SANTOS. Aníbal Maria Di Francia e Luís Orione
“Dom Orione foi sempre da Igreja e do Papa”
Sua fidelidade de criança ao sucessor de Pedro e sua grande caridade impressionaram os pontífices que o puderam conhecer. Alguns antes mesmo de ascender à cátedra de Pedro. O prefeito da Congregação para as Causas do Santos lembra a relação entre Dom Orione e os papas do século XX
do cardeal José Saraiva Martins
Dom Orione com os órfãos acolhidos no Pequeno Cotolengo de Claypole, em Buenos Aires, em 1935
De fato, com essa profunda devoção ao sucessor de Pedro, ele esteve “ao lado dos papas”, de cinco papas. E estes o interpelaram em diversas circunstâncias, confiando-lhe questões espinhosas e delicadas, para enfrentar as quais Dom Orione prestou, com inteligência, serviços até muito pessoais, difíceis e, às vezes, heróicos. Para tocar, portanto, o tema da proximidade filial de Dom Orione com os papas, mergulhamos no coração da espiritualidade e da história desse humilde, singular e santo sacerdote. Lendo suas biografias, não é difícil reunir alguns dados de sua ação ao lado dos papas que se sucederam no trono de Pedro durante o século XX.

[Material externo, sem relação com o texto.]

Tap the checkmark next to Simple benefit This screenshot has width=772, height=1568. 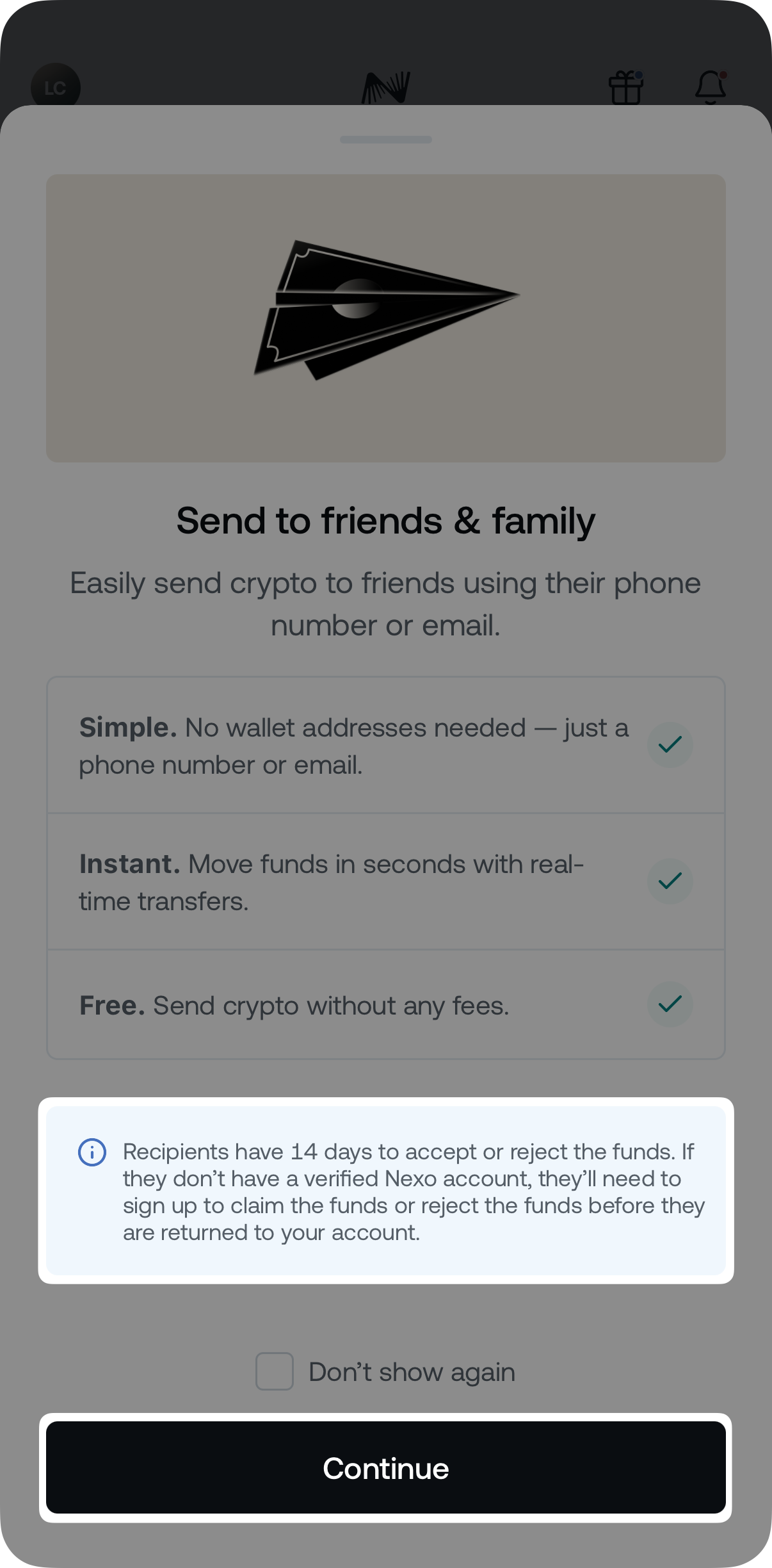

Luís Orione, seminarista, em uma foto de 1892
Em 1892, clérigo havia vinte anos, preparou uma publicação, O mártir da Itália, com a qual pretendia mostrar o valor do Sumo Pontífice e desmascarar as muitas distorções ideológicas e políticas de sua pessoa e de sua ação. “Pio IX”, escrevia Dom Orione, “foi a maior figura de nosso século, o incansável debelador da revolução disfarçada de todas as formas, o amigo e benfeitor dos povos, o invencível atleta da verdade e da justiça: suas obras serão imortais, e seu longo pontificado, de 32 anos, constituirá uma das épocas mais luminosas da história da Igreja e da Pátria” (Mensagens de Dom Orione, nº 102, p. 31).

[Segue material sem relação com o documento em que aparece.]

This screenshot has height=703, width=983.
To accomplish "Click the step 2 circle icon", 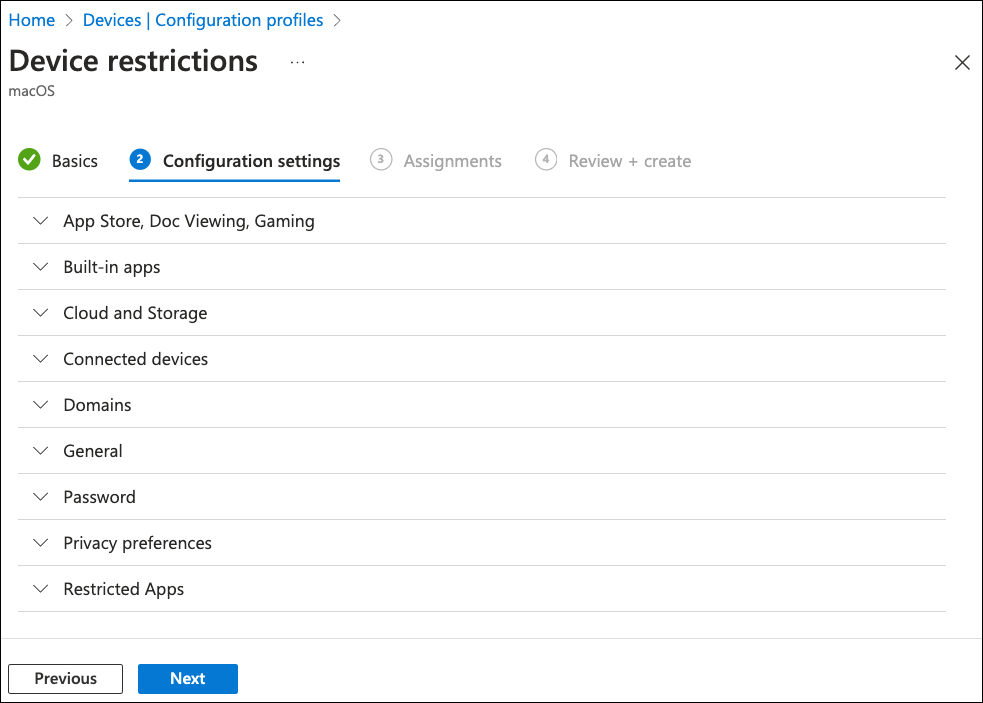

Em 1904, Dom Orione talvez tenha sido o primeiro a dirigir-se ao recém-eleito papa Pio X para encorajá-lo a abrir a causa de canonização de seu predecessor: “Meu Beatíssimo Padre, prostrado aos Vossos pés benditos humildemente Vos suplico que Vos digneis a dar início à Causa do Santo Padre Pio IX, e Vos conforto a querer glorificá-lo” (ibidem). A causa realmente foi aberta e, por algum tempo, Dom Orione foi seu vice-postulador.
Leão XIII foi o primeiro Papa que Dom Orione encontrou pessoalmente. O estímulo e a iluminação do papa Pecci a uma presença menos defensiva e mais empreendedora dos católicos na vida social encheram de altos ideais e de santos projetos o jovem Orione, durante seu tempo de formação no seminário e os primeiros passos de sua nova Congregação. Certamente o cunho imposto por Dom Orione em sua obra, de uma espiritualidade e de uma ação pastoral marcadamente encarnadas no social, provem do magistério e das diretrizes de Leão XIII, com as quais ele estava fortemente sintonizado. Disso restaram traços indeléveis nas primeiras constituições de sua Congregação, elaborada durante o pontificado de Leão XIII e a ele apresentadas numa memorável audiência pessoal, em 11 de janeiro de 1902. “Eu lhe apresentei a Regra”, disse Dom Orione a respeito dessa audiência; “ele a abençoou, tocou-a, pôs mais de uma vez as mãos sobre a minha cabeça, para me confortar; disse-me muitas coisas; entre outras, que eu pusesse nas Regras o dever de trabalhar pela união das Igrejas do Oriente: ‘Este’, disse-me o Papa, ‘é um altíssimo conselho meu’” (G. Papasogli, Vita di don Orione, p. 138).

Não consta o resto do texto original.